L'école des cordistes
Technicien de grande hauteur
Je prends des initiatives. Par un moniteur du club d'escalade, j'ai appris l'existence d'une école très spécialisée. Elle forme des techniciens sachant travailler en grande ou très grande hauteur, encordés comme des alpinistes. Voilà un sujet qui peut intéresser les jeunes à la recherche d'une formation. Sans demander la permission, je sors de mon territoire et j'escalade les montagnes, loin, jusqu'à la ville en question. Si le journal n'est pas intéressé, j'aurai fait deux cent bornes aller-retour pour rien.

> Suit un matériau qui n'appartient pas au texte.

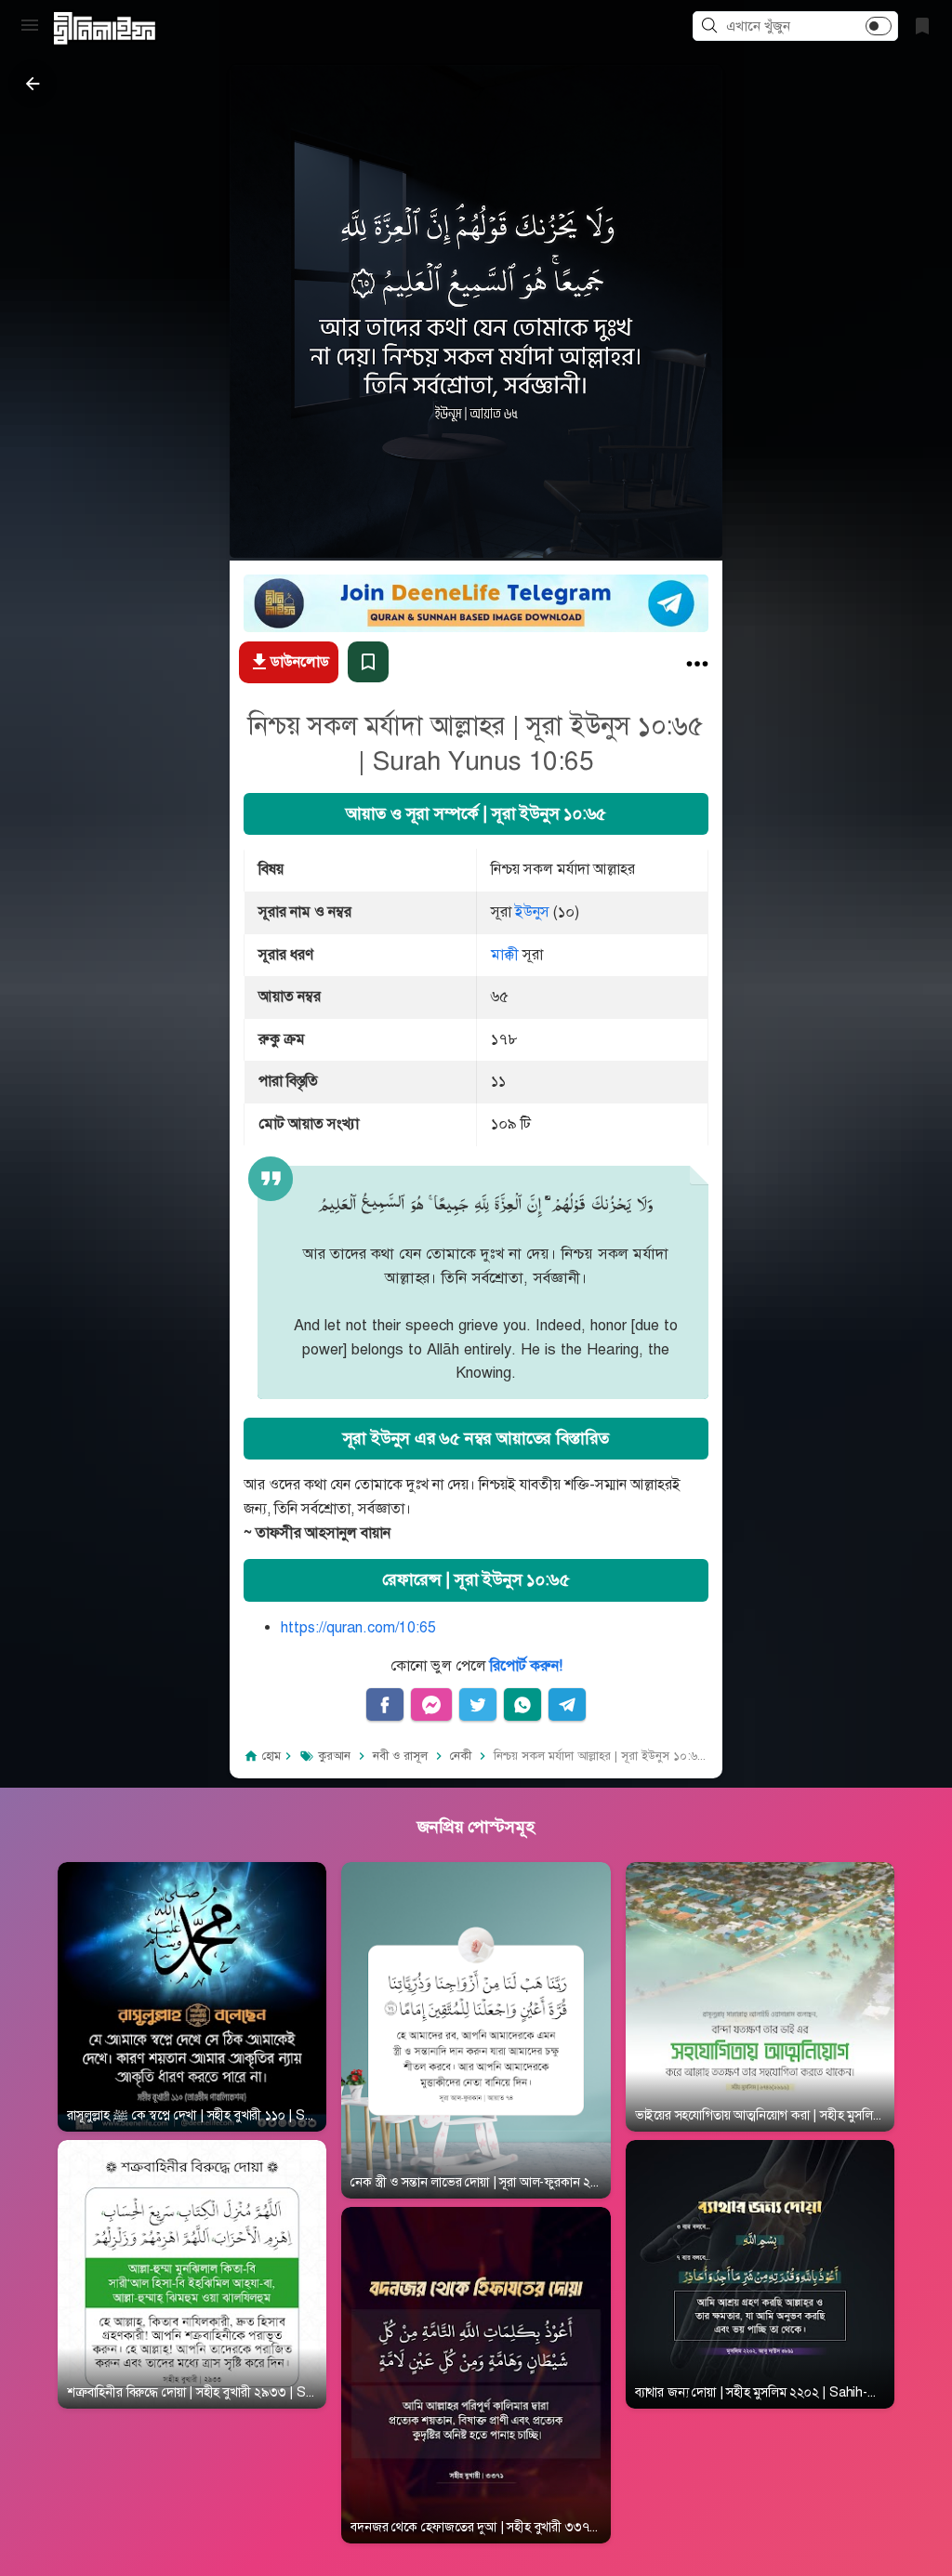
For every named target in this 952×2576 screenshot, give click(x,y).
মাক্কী (505, 954)
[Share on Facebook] (384, 1705)
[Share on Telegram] (567, 1705)
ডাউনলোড (300, 662)
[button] (712, 27)
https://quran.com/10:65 (358, 1627)
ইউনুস (532, 912)
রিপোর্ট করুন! (526, 1666)
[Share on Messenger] (431, 1705)
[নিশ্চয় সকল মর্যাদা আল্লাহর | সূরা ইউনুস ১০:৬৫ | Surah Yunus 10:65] (697, 668)
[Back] (32, 83)
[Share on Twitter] (477, 1705)
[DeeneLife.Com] (104, 28)
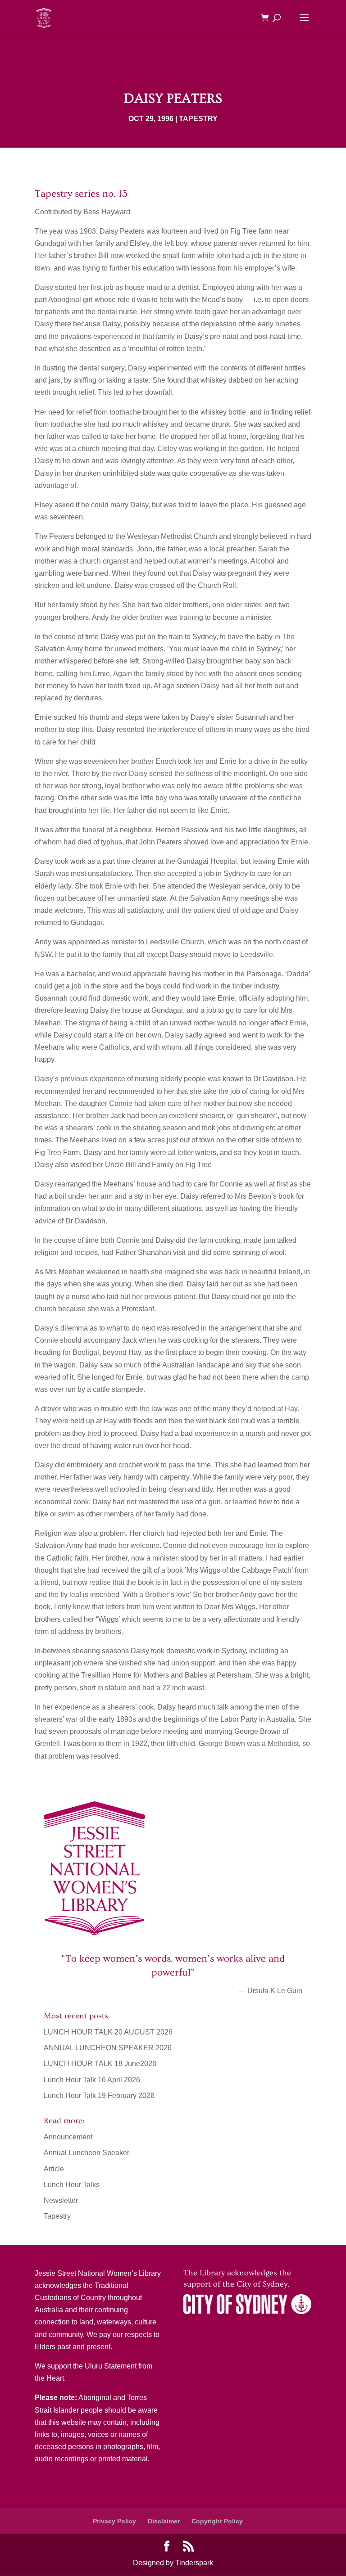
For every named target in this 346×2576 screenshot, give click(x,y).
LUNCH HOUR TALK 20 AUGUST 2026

Le professeur m'a donné rendez-vous près d'une tour du 16e siècle. Ses stagiaires la retapent pour s'entrainer à gâcher du ciment et poser des joints en altitude. Le temps est magnifique. Une source coule à gros bouillons au pied de la tour. Les stagiaires sont très surpris qu'on s'intéresse à eux. Ils viennent de partout. Un plasturgiste de Nantes a pris la porte avant que sa société ne ferme les siennes. Comme il aime la montagne, il a accepté ce stage de reconversion. Un Guadeloupéen finit sa formation avant de rentrer dans son île. Il travaille pour les compagnies pétrolières. On demande beaucoup de techniciens "de hauteur", sur les plate-formes de forages. Un Savoyard plus âgé est enfin dans son élément. L'usine, il ne supportait plus. Il a saisi sa chance. On demande des techniciens de hauteur dans son pays, pour boucher les fissures des barrages, par exemple, ou tendre des filets contre les chutes de pierre.
Le formateur a commencé spéléologue. L'expérience des cordes et des piolets lui a servi pour se faire embaucher comme ouvrier itinérant sur les chantiers. Il a fait le tour de France. Réparation des grues, construction des ponts, lavage des carreaux ou entretien sur les gratte-ciels. "Le vertige, on ne s'en débarrasse jamais. C'est pour ça qu'il y a des cours de gestion du stress dans la formation". La formation est une formation d'alpiniste, avec, en plus, des notions de travaux publics. Pour exercer cette profession à risques, il faut maintenant des "certificats d'aptitude aux travaux en grande hauteur", sinon, les assurances ne suivent pas. Les épreuves de sélection comporte un test sur le vertige.
A l'heure de la pause, on s'est assis sous les pins. C'était un reportage tout simple, dont je savais qu'il allait être accepté, dans le creux de l'été. Le bonheur d'être localière (en été), c'est ça. Rentrer dans la vie de personnes qui, sans le prétexte du journal, vous n'auriez jamais rencontrées. Et se faire raconter leur vie.